Objective:
Pull out every line of the records that contains the word "Settings".

— start —

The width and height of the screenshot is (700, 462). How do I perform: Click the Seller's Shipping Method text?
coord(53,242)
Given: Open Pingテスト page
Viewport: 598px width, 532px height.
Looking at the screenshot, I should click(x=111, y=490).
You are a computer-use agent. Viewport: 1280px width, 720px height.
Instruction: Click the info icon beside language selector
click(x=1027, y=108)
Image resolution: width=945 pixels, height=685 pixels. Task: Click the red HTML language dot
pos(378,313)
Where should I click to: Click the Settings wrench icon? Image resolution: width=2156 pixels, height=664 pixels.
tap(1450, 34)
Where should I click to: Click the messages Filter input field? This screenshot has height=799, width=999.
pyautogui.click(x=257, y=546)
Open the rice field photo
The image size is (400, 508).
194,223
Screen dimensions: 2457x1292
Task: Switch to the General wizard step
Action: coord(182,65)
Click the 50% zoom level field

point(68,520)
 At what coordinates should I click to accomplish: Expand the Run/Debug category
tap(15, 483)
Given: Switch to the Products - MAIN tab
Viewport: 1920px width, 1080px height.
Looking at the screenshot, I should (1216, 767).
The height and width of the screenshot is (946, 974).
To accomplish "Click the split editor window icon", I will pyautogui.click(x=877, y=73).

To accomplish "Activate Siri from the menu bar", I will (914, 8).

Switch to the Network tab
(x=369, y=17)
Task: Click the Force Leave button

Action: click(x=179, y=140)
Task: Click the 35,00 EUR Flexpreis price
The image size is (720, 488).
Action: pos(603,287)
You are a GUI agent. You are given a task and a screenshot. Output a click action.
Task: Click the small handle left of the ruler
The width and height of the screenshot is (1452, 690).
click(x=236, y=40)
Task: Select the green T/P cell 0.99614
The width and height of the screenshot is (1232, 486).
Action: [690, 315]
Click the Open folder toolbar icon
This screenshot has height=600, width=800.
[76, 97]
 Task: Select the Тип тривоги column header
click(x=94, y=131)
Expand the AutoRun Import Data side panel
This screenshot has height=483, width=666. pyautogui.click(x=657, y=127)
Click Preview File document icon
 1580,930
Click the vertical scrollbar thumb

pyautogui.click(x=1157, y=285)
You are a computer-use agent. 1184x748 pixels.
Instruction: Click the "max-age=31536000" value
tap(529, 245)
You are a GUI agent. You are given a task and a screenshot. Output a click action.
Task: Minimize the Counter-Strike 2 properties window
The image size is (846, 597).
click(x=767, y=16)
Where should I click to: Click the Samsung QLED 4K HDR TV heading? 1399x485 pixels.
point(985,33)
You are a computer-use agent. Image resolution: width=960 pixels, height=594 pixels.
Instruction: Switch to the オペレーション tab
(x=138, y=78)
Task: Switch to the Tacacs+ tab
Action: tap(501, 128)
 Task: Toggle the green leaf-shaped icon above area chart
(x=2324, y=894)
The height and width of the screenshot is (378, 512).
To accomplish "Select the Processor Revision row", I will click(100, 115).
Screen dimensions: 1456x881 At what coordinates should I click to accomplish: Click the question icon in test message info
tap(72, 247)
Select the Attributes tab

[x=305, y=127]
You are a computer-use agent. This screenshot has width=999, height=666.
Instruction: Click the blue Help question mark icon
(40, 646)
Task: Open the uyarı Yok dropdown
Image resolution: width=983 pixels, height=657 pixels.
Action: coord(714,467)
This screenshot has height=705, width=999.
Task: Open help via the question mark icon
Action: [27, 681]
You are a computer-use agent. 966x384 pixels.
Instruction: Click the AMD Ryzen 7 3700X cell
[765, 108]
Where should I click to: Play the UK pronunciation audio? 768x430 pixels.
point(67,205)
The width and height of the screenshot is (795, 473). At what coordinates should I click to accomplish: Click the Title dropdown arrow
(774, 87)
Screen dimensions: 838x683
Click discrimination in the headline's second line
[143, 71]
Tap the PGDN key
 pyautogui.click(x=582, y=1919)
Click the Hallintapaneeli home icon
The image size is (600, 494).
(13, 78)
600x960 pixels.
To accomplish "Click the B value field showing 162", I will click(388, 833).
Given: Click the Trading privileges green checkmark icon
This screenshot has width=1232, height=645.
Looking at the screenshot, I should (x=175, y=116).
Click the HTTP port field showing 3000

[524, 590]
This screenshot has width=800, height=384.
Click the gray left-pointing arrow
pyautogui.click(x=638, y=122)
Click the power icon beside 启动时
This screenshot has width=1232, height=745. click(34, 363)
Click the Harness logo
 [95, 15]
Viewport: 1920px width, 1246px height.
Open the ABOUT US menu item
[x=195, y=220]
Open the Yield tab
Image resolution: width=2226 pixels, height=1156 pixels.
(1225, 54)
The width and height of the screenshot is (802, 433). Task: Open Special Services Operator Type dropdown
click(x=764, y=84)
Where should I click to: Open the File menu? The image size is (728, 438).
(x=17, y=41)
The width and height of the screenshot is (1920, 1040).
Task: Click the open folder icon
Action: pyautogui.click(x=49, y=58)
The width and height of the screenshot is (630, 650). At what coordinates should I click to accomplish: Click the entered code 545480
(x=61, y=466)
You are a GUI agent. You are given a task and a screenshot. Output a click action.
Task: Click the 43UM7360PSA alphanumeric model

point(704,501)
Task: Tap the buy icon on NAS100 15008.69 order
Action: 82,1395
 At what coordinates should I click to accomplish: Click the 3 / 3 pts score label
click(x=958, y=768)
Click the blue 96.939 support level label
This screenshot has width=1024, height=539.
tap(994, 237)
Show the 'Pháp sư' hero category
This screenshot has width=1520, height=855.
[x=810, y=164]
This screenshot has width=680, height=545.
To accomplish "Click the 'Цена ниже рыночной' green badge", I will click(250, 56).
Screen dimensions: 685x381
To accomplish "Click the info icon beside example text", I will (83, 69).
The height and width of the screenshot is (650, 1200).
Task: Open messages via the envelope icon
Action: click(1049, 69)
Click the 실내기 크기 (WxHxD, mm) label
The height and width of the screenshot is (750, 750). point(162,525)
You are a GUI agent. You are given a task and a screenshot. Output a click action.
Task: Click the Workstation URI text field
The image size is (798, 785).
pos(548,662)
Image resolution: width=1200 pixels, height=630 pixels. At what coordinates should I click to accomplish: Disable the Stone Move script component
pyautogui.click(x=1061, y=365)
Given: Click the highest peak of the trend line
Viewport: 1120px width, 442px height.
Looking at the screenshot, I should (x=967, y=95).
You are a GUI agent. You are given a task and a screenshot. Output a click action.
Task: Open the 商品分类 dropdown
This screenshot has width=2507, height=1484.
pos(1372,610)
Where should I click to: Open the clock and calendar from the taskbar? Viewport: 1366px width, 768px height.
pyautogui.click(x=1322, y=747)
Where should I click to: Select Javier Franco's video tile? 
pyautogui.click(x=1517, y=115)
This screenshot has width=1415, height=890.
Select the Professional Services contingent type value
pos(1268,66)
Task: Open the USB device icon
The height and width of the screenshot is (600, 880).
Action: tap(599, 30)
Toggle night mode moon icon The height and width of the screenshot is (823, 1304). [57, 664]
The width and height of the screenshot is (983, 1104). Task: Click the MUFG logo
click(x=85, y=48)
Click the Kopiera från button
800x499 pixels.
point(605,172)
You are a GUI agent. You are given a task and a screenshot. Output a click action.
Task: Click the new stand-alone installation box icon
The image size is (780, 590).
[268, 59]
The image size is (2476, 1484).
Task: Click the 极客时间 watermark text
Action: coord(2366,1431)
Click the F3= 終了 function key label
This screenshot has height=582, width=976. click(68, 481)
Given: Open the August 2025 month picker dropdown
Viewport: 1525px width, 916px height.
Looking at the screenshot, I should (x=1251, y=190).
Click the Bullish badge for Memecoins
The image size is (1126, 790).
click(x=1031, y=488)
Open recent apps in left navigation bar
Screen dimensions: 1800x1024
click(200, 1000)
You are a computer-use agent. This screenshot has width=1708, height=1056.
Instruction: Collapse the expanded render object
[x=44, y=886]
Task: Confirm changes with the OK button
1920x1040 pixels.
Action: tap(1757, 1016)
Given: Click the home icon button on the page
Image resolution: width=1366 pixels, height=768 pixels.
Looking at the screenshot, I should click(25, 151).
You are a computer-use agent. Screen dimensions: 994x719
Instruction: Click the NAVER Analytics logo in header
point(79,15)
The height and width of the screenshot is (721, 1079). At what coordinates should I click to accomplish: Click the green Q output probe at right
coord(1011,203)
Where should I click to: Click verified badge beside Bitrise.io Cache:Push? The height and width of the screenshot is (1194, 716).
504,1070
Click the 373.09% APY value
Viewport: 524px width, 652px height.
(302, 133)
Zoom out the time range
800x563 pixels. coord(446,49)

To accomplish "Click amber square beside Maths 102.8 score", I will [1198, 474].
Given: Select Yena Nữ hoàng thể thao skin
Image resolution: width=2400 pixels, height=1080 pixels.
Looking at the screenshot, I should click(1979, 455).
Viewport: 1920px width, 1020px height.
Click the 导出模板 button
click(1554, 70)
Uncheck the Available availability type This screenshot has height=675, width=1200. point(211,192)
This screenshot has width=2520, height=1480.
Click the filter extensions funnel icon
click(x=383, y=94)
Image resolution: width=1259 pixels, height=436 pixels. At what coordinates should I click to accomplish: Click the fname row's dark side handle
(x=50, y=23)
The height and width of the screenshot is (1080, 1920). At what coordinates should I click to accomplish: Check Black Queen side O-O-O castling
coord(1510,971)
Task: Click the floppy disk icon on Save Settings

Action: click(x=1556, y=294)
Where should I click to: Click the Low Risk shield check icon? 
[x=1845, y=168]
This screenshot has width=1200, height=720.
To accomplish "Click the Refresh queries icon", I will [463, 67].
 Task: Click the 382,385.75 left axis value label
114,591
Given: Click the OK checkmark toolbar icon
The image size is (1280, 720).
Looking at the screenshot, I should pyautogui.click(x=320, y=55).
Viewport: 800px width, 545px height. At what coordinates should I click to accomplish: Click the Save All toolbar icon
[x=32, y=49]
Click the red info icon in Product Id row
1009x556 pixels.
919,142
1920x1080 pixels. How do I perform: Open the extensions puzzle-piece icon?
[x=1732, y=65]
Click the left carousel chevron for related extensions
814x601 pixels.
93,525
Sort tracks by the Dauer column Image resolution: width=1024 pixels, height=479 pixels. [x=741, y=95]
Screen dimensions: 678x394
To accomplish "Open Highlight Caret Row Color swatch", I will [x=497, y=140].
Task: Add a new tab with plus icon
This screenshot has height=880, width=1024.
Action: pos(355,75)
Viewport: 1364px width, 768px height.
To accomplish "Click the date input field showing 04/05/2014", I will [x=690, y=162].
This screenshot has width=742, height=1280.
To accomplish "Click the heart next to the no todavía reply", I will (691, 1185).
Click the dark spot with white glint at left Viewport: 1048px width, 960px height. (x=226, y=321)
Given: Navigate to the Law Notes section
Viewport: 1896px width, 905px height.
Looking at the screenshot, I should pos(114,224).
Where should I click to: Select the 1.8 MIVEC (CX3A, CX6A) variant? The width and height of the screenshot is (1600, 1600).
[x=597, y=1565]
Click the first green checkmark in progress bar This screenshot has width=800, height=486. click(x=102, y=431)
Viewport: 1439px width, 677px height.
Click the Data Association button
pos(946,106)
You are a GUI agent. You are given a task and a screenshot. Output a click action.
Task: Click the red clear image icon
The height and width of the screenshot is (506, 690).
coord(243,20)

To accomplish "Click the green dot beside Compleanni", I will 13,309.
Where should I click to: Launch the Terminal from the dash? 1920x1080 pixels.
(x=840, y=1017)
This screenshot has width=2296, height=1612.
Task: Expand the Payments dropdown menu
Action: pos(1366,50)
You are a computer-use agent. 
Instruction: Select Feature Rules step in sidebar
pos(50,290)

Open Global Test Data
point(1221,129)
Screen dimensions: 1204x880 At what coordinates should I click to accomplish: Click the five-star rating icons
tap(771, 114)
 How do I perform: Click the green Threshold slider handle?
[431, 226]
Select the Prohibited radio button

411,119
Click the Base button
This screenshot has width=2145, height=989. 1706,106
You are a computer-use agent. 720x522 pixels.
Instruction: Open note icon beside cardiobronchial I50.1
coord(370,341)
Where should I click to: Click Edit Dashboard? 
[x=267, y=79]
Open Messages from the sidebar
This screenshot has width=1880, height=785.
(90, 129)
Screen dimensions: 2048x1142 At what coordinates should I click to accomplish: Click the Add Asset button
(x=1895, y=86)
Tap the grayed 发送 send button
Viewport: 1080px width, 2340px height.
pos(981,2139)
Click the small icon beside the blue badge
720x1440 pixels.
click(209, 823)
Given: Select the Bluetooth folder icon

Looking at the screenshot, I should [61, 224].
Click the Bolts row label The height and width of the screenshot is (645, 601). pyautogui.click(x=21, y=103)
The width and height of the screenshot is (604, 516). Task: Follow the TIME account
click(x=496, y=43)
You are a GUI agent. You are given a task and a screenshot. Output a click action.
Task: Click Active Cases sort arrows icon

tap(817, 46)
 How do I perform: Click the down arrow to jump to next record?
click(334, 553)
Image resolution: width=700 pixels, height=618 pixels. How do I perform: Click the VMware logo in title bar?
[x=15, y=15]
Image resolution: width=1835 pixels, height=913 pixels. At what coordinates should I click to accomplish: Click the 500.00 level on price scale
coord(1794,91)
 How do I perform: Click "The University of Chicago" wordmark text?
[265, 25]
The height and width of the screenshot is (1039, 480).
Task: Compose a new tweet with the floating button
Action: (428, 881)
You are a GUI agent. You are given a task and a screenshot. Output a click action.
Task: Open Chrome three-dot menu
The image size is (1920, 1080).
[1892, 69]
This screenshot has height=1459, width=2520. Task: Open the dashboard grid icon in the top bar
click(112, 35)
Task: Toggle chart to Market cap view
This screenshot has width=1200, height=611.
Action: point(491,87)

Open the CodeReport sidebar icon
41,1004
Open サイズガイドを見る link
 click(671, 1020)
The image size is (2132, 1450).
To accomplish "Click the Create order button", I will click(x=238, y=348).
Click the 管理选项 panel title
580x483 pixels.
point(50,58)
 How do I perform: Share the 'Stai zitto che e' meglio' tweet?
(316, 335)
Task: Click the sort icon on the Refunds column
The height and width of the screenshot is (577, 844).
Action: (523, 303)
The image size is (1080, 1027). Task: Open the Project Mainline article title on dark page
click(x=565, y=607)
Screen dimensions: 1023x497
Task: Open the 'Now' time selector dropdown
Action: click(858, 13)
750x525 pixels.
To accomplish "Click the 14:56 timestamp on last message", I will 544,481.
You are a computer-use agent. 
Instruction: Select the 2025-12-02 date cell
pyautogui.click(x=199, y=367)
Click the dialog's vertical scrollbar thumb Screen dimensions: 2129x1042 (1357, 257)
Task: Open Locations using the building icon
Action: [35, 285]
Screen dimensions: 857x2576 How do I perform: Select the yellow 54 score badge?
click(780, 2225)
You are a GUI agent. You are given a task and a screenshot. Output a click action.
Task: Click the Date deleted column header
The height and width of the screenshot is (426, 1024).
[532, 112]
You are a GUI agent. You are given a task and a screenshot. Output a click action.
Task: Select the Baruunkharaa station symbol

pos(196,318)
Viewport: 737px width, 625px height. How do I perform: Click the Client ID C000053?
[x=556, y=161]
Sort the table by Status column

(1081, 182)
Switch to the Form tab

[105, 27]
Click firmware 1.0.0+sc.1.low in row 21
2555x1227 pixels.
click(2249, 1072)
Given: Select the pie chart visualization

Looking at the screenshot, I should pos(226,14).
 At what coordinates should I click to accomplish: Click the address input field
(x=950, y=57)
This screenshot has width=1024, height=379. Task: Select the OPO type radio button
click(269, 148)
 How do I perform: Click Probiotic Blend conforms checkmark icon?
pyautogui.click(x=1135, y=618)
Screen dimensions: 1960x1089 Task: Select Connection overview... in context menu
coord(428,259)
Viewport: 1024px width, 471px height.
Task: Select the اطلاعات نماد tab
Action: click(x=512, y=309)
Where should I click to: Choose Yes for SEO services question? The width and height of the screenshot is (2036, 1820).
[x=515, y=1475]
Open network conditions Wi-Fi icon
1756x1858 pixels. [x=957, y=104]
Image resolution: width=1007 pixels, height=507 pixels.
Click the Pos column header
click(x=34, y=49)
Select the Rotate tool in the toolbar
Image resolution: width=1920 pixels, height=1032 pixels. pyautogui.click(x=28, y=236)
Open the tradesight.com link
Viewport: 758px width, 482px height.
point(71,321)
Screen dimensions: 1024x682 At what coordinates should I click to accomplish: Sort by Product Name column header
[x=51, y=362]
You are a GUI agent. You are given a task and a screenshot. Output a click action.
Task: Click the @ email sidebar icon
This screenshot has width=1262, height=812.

— end —

Solution for this task:
Where should I click to: Click the Settings wrench icon? Image resolution: width=2156 pixels, height=664 pixels.
Task: Click the floppy disk icon on Save Settings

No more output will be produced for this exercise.